A number of citizens whose homes were seized due to debt are charging that the government’s assertions, that homes with a value of up to 300,000 euros are exempted from auction, are part of a disinformation campaign.
“I hear them [ruling party members] on TV saying that only villas and large value homes are being put on the block, and I become enraged. I want to call up and shout,” a man who identified himself as Kostas G. told the daily Ta Nea.
He speaks from bitter experience. On 18 October, a small, 60 sq.m. apartment in Agioi Theodoroi, in the Corinth region, in which his mother lived, was auctioned off by a bank to which he owed money.
The apartment was the sole home of the woman, who is living on an agricultural pension of 320 euros a month. Due to her financial dire straits, she was living for quite some time without electricity.
The 78-year-old woman had signed as guarantor of the loan before the crisis, in order to help her son’s business.
“I have a paint and body shop job and I had taken out business loans from two banks which later merged and my debt was unified. The capital with interest in the end reached 150,000 euros. Still, I tried to save it,” says Costas, a father of four.
“About a month-and-a-half before the auction, I visited the bank’s Athens headquarters. I asked to pay 350 euros monthly for the first year and 500 euros a month. They called me and rejected the offer. The home was auctioned off with a 19,000 euro starting price.

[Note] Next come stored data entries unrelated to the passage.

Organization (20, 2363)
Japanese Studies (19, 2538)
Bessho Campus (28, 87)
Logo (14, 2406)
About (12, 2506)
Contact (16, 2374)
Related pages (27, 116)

I asked how they were going to get back their money at this rate, and they said simply that it is bank policy,” Costas said.
The last week before the auction Costas had gathered 2,000 euros and said he could get two or three more thousand, but the bank would not settle for anything less than 15,000.
The elderly mother’s first home in Ano Liosia was destroyed in the disastrous 1999 earthquake that hit Athens.